Я тоже не знаю, в чем тут дело. Все это очень характерно для приведенных примеров. Каждый, кто имел когда-нибудь какое-либо отношение к такому открытию, сталкивается с подобной ситуацией после того, как выясняется, что открытия-то и не было. Ничем нельзя объяснить утверждение Бергена Дэвиса, что полученные результаты он заранее не рассчитывал по теории Бора, а нашел их сначала из эксперимента, даже не думая ни о какой теории. Барнс поставил опыты, принес их результаты Дэвису. Тот сделал расчеты и совершенно неожиданно убедился, что они в точности совпадают с теоретическими. Он говорит, что Барнс не имеет к этому никакого отношения. Но хотите верьте, хотите нет, а как же он получил их? Решайте сами. У меня никакого объяснения этому нет, Я знаю только, что в конце концов от всей этой работы ничего не осталось, а значит, ничего здесь и нет, и Барнс никогда не видел ни одного пика. Истина никогда не бывает истиной только наполовину.

СВЕРХЧУВСТВЕННОЕ ВОСПРИЯТИЕ

Теперь о Райне. Кажется, в 1934 году я провел с ним целый день в университете Дьюка во время заседаний Американского общества химиков. Как известно. Райн написал о своих работах целую книгу, так что я расскажу вам о них совсем немного, Встретившись с Райном, я изложил ему все то, о чем говорил здесь. Я сказал ему: "Посмотрите, вот характеристики открытий, которых на самом деле не было. Все это характерно и для тех явлений, которые наблюдаются вами". Он ответил мне: "Я надеюсь, что вы опубликуете это. Мне бы очень хотелось. Это должно вызвать огромный интерес". И еще он прибавил: "У меня появится много новых аспирантов, а это мне необходимо.
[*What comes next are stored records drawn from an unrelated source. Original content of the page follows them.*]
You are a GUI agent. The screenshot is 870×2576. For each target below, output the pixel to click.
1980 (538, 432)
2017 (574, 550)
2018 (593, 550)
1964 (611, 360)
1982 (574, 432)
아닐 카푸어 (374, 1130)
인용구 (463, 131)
Эти явления настолько важны, что необходимо, чтобы как можно больше людей поняли это; У меня должен быть один из самых больших факультетов университета".
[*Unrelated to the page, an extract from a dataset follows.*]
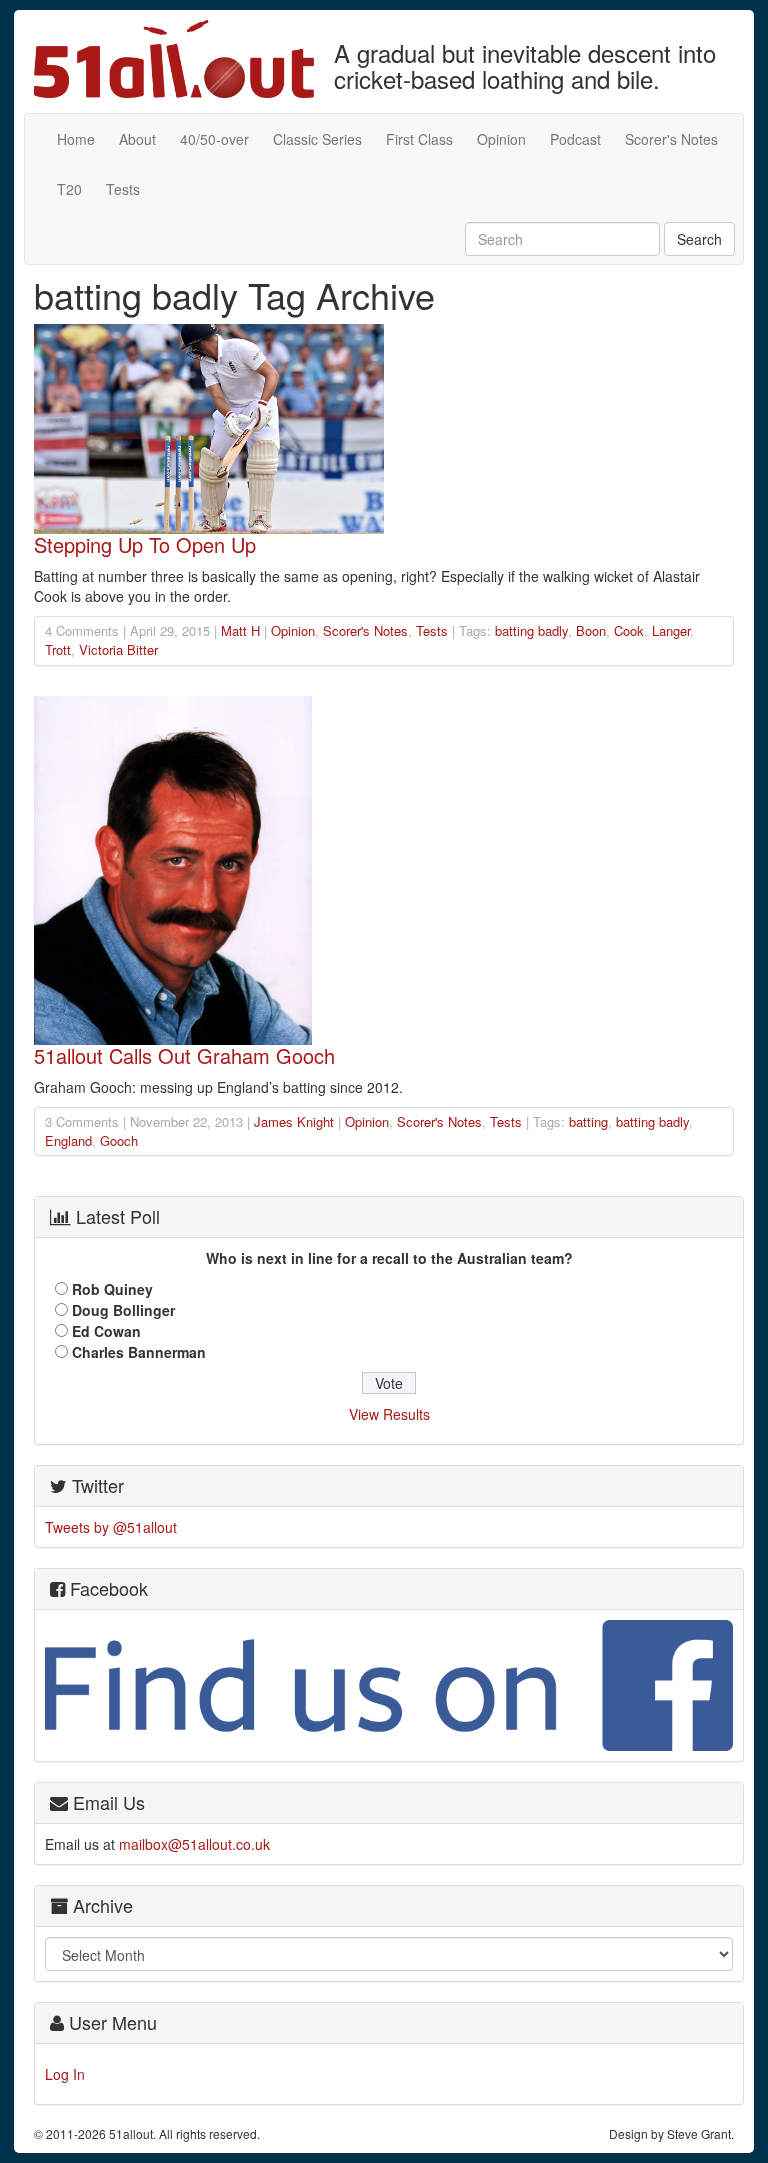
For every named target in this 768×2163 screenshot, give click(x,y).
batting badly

Я не буду пересказывать весь разговор с Райном, так как беседа длилась целый день.

Он пользовался картами, которые нужно было угадывать, не глядя, В этом и заключалось сверхчувственное восприятие. Берется колода из 25 карт. Кто-то смотрит на них и выкладывает на стол рубашками вверх, а другой читает его мысли. В другом опыте никто не знает, в каком порядке стасованы карты. Они выкладываются так, чтобы никто их не видел. Догадки об этих картах фиксируются, а после этого результат сравнивается с действительным порядком выложенных карт. И это уже - ясновидение (а телепатия - это когда вы можете читать мысли другого).

Наконец, еще один опыт. Он заключается в том, чтобы решить и зафиксировать, в каком порядке будут сданы карты завтра. Оказывается, что и это возможно.
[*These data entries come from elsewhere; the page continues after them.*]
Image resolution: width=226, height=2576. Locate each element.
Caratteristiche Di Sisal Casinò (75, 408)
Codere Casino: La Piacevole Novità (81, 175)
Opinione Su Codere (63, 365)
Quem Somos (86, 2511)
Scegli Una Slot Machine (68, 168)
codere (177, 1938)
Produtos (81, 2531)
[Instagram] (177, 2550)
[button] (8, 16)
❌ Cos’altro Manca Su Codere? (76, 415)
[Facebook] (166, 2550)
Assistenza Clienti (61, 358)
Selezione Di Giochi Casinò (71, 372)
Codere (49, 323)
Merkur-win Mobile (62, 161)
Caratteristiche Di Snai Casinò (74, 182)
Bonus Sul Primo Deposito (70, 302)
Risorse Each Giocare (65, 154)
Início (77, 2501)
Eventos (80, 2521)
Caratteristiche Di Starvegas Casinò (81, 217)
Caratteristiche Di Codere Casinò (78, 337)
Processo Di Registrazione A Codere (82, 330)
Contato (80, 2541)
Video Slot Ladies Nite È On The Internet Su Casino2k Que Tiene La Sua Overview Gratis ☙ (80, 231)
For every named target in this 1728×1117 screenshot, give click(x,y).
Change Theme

Все это может служить прекрасным примером того, как величина эффекта оказывается совершенно не зависящей от силы события, его вызывающего. Другими словами, опыты оказываются одинаково успешными как в случае, когда карты сдаются завтра, так и тогда, когда они сданы уже некоторое время тому назад. На результаты это никак не влияет. Между результатами, полученными с помощью телепатии и с помощью ясновидения, не наблюдается никакой ощутимой разницы. Хотя если вы попытаетесь придумать механизм этих двух явлений, то они окажутся совершенно различными. Придумать механизм, позволяющий картам сообщать вам всю необходимую информацию о том, в каком порядке они стасованы и в каком порядке они будут сданы, совсем не просто, В то же время вполне можно допустить существование какого-то механизма в человеческом мозгу, который может посылать сигналы неизвестной природы, и что эти сигналы могут восприниматься другим мозгом. Но это уже явления другого порядка, другого уровня сложности, А с точки зрения Раина, между ними нет никакой разницы.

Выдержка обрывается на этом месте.